Exhibit 5.1
CodeLaw LLC
1 Lincoln Street
Boston, MA 02111
www.codelaw.com
July 24, 2023
Netcapital Inc.
1 Lincoln Street
Boston, MA 02111
Ladies and Gentlemen:
We have acted as special Utah counsel for Netcapital Inc., a Utah corporation (the “Company”), in connection with the preparation and filing of a Registration Statement on Form S-3 (File No. 333-267921) (the “Registration Statement”), the prospectus supplement filed on July 21, 2023 pursuant to Rule 424(b) under the Securities Act of 1933, as amended (the “Securities Act”), dated as of July 19, 2023 (the “Prospectus Supplement”) with the Securities and Exchange Commission (the “Commission”), covering a public offering of 1,725,000 shares (the “Shares”) of common stock par value $0.001 per share (the “Common Stock”).
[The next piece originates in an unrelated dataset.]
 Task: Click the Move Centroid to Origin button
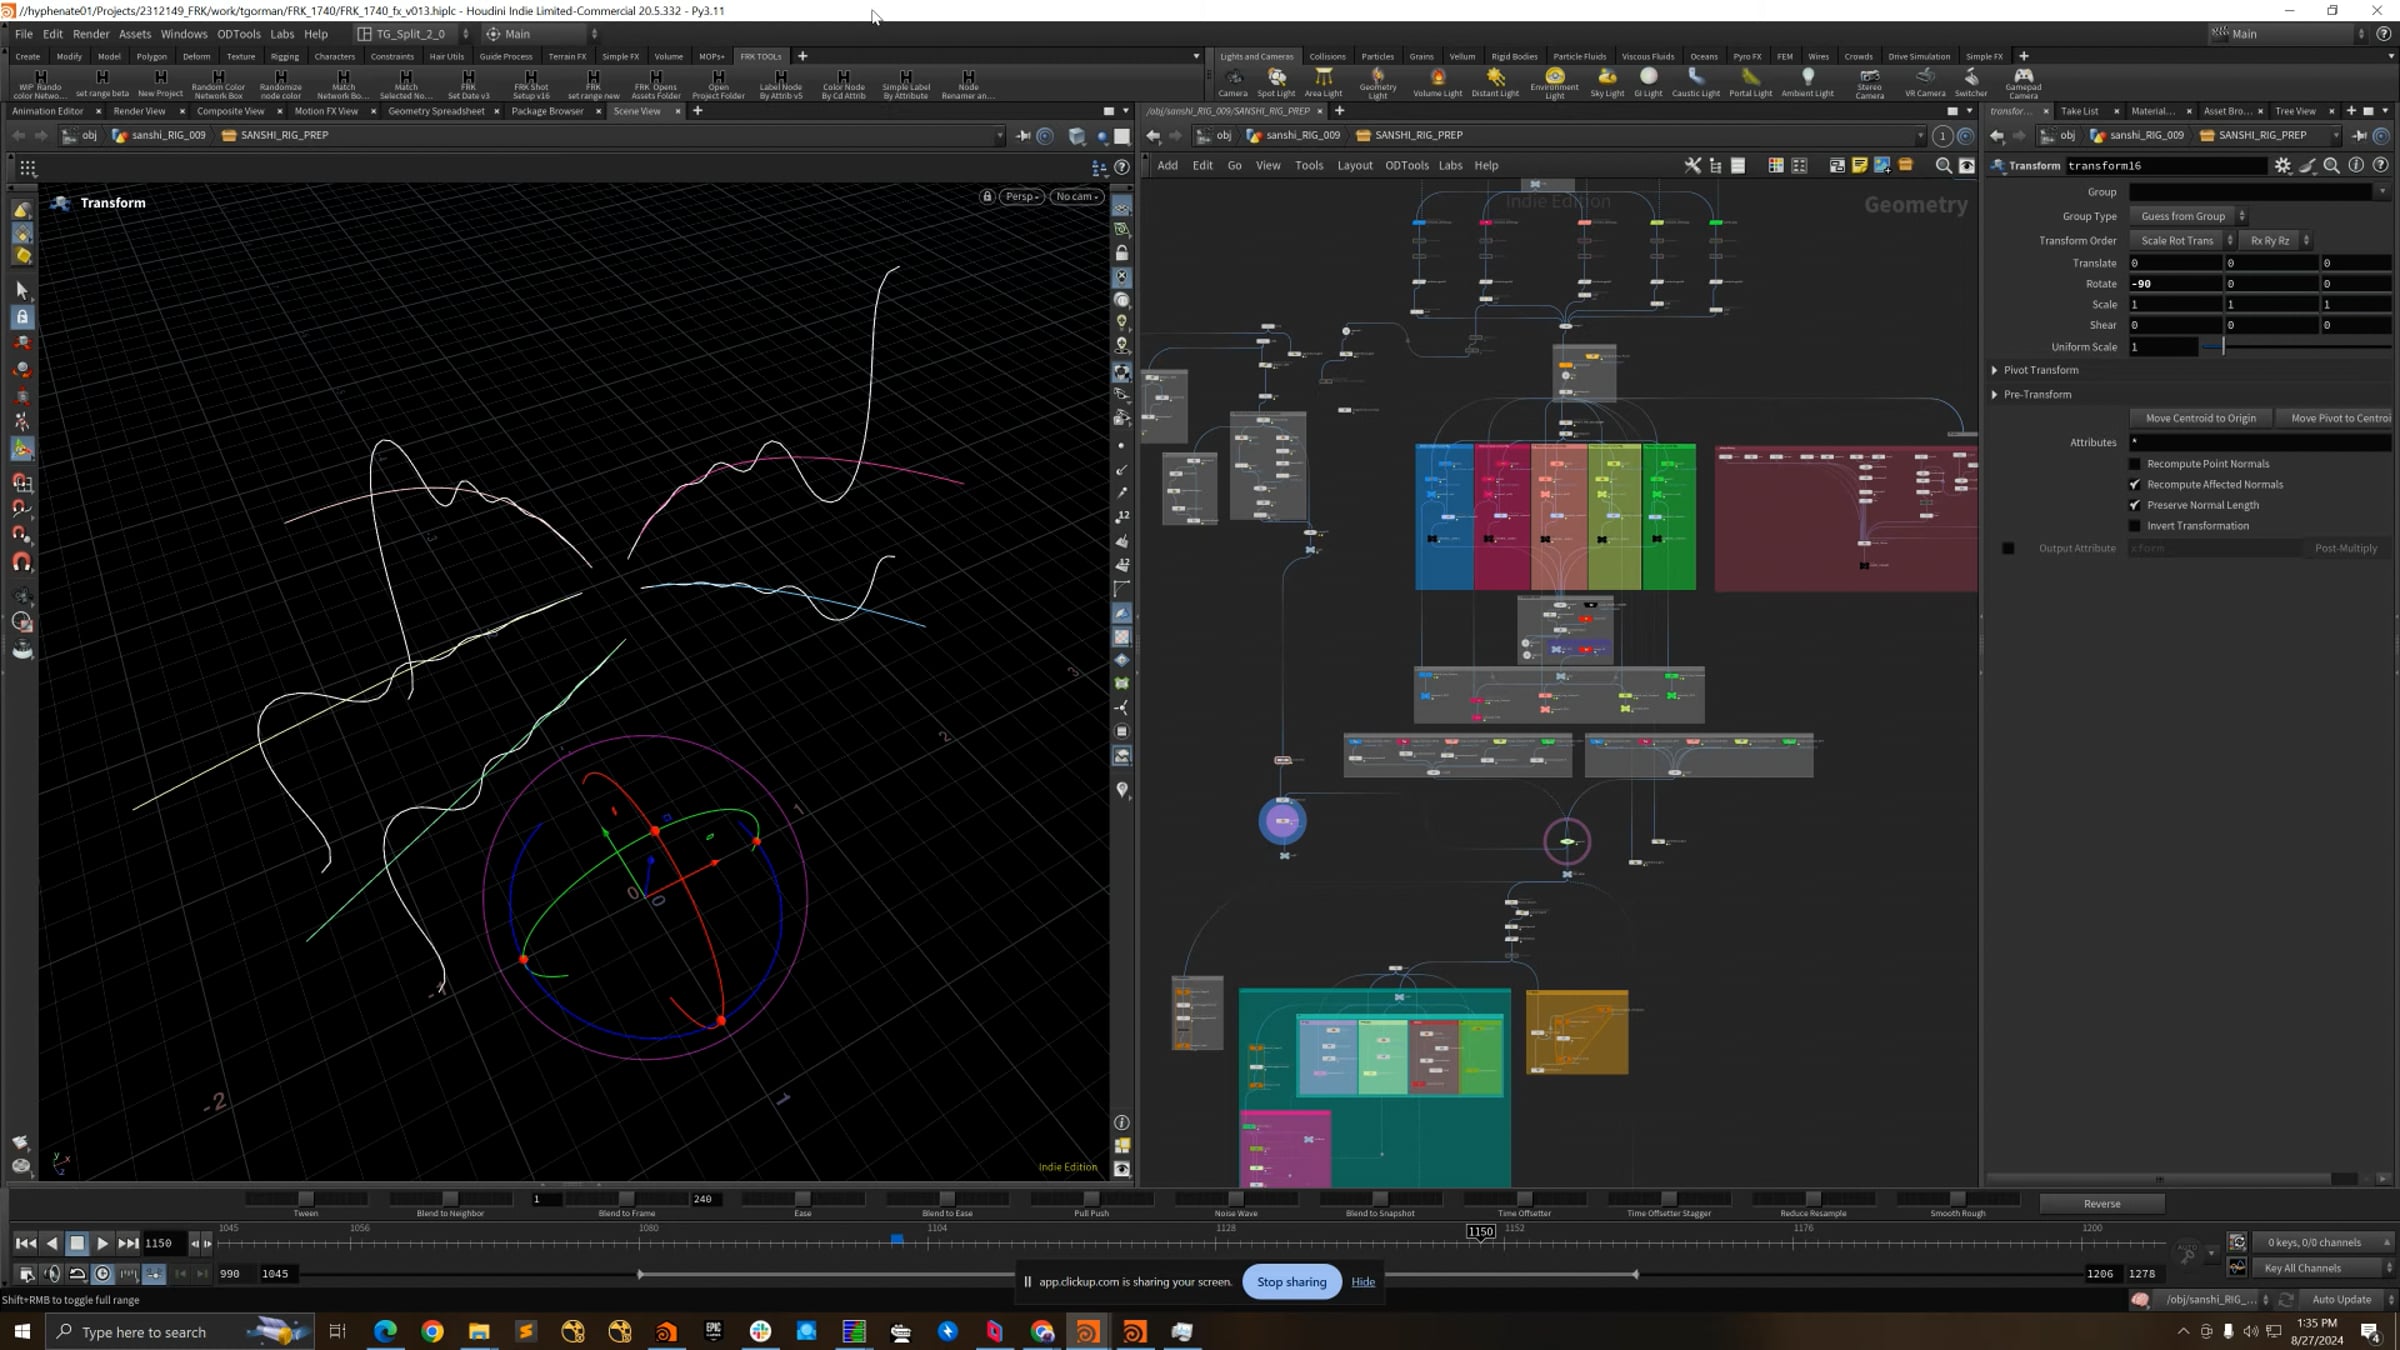click(x=2200, y=418)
The Shares are to be issued and sold by the Company to investors or the representative, as applicable, pursuant to an underwriting agreement (the “Underwriting Agreement”) dated July 19, 2023, entered into between the Company and the representative of the several underwriters named therein and in the Prospectus Supplement. This opinion is being delivered to you pursuant to Item 601(b)(5) of Regulation S-K under the Securities Act at the request of the Company.
In connection with this opinion, we have examined originals or copies (certified or otherwise identified to our satisfaction) of (i) the Company’s Articles of Incorporation as currently in effect, (ii) the Company’s Bylaws as currently in effect, (iii) the Registration Statement, including the exhibits filed therewith and the Prospectus Supplement, (iv) the Underwriting Agreement, (v) resolutions of the board of directors of the Company as provided to us by the Company, and (vi) such corporate records, agreements, documents and other instruments, and such certificates or comparable documents of public officials or of officers and representatives of the Company, as we have deemed relevant and necessary as a basis for the opinion hereinafter set forth.
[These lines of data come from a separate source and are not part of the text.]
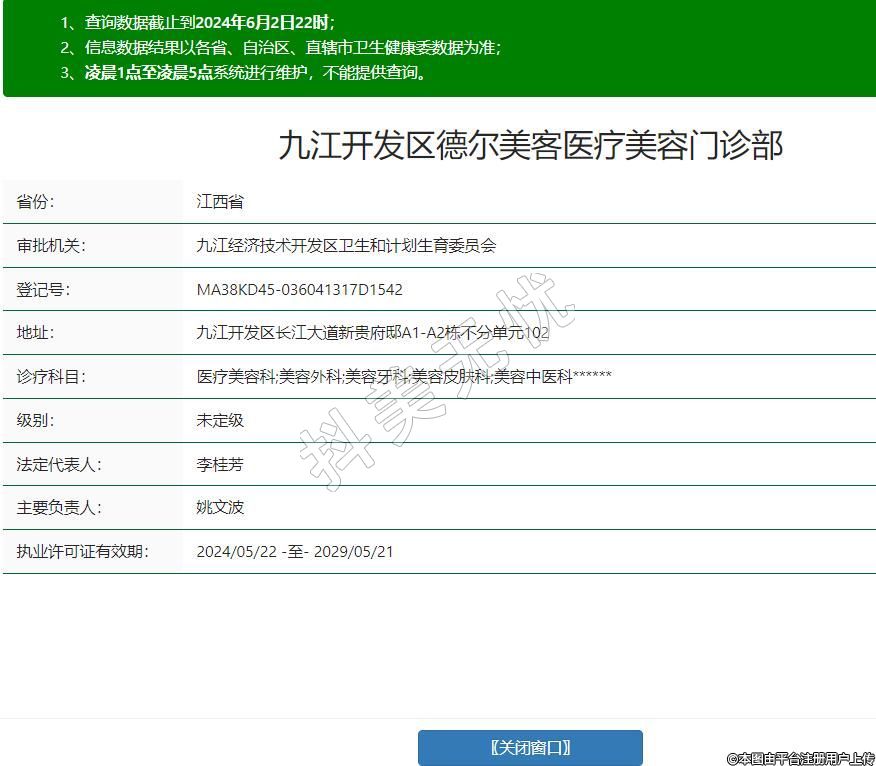The image size is (876, 766).
Task: Click the main responsible person 姚文波
Action: click(220, 508)
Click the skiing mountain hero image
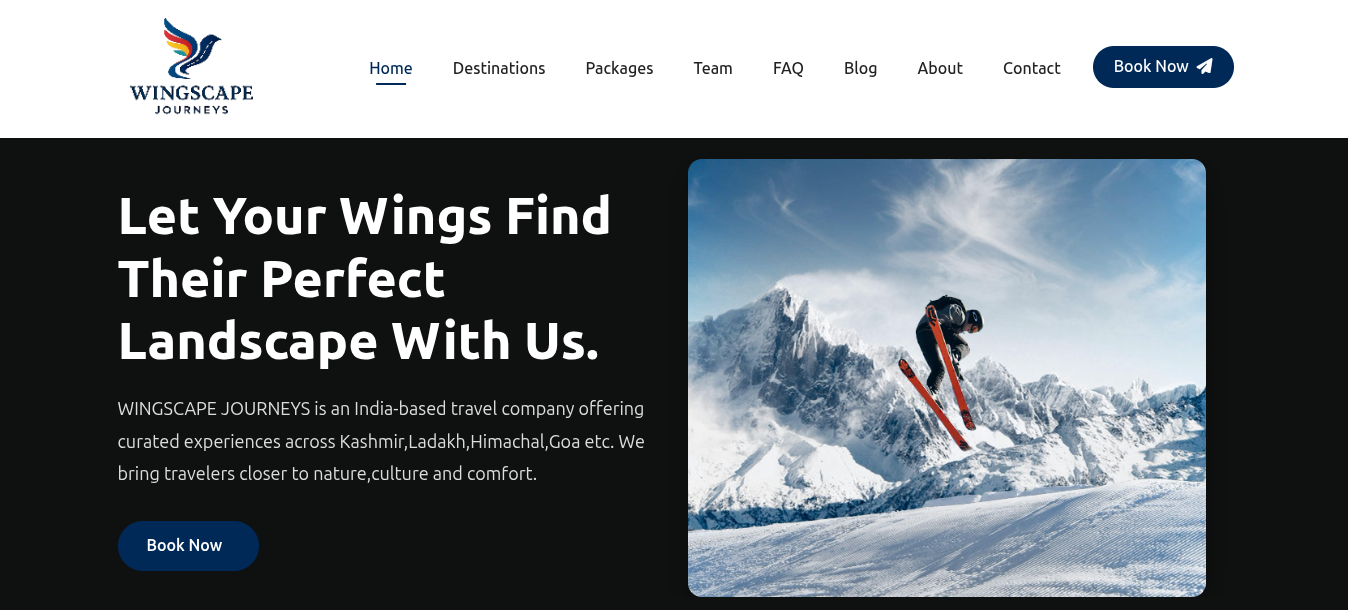This screenshot has height=610, width=1348. (x=947, y=378)
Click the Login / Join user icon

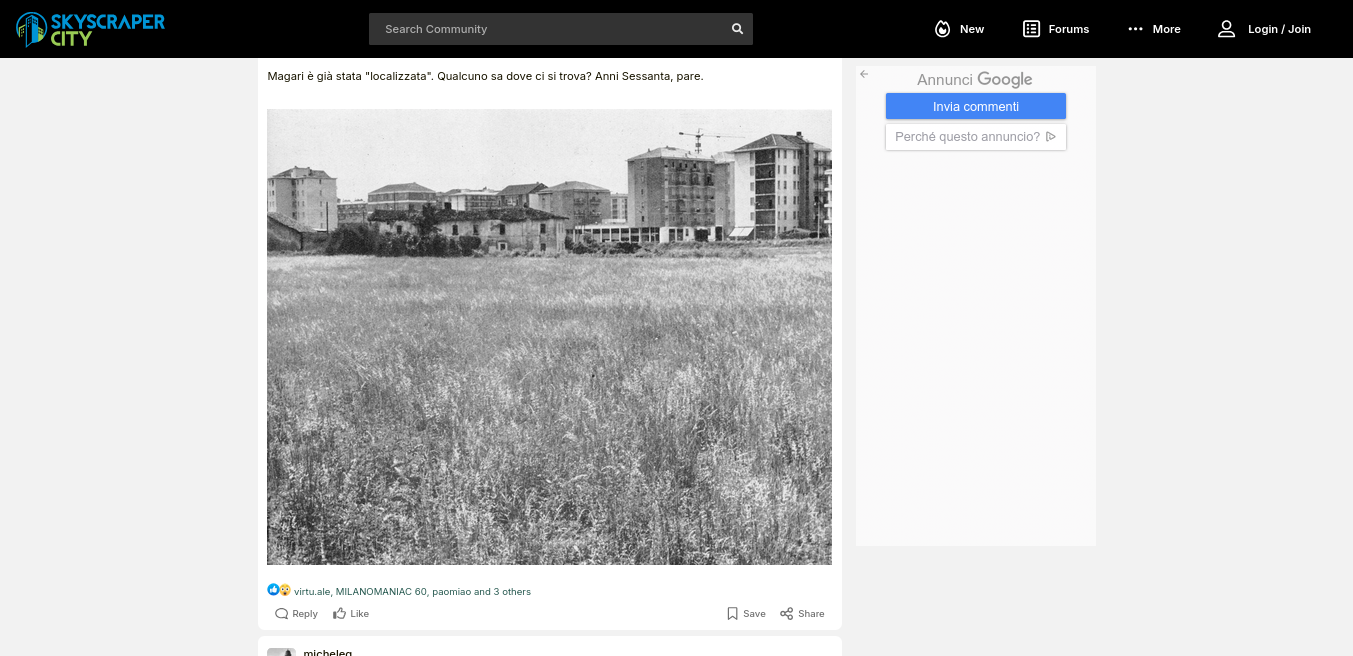tap(1226, 29)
In such examination, we have assumed the genuineness of all signatures, the legal capacity of all natural persons, the authenticity of all documents submitted to us as originals, the conformity to original documents of all documents submitted to us as certified, conformed or photostatic copies, and the authenticity of the originals of such latter documents. We have also assumed that the authorization of the board of directors of the Company is not changed from its authorization of July 18, 2023, and that the authorization of the pricing committee of the board of directors of the Company is not changed from its authorization of July 19, 2023. We also assume that the Underwriting Agreement was duly executed by each of the parties thereto other than the Company. As to certain questions of fact material to this opinion, we have relied upon certificates or comparable documents of officers and representatives of the Company and have not sought to independently verify such facts.
Based on the foregoing, and subject to the assumptions, limitations and qualifications stated herein, we are of the opinion that the Shares have been duly authorized for issuance by all necessary corporate action by the Company and when issued and sold as contemplated in the Registration Statement, the Prospectus Supplement and the Underwriting Agreement, and upon payment and delivery in accordance with the Underwriting Agreement, will be validly issued, fully paid and non-assessable.
The opinion expressed herein is limited to the corporation laws of the State of Utah. We express no opinion as to the effect on the matters covered by this letter of the laws of any other jurisdictions.
We hereby consent to the inclusion of this opinion as an exhibit to a Current Report on Form 8-K and to the references to our firm under the caption “Legal Matters” in the Registration Statement and the Prospectus Supplement. In giving our consent, we do not admit that we are in the category of persons whose consent is required under Section 7 of the Securities Act or the rules and regulations thereunder.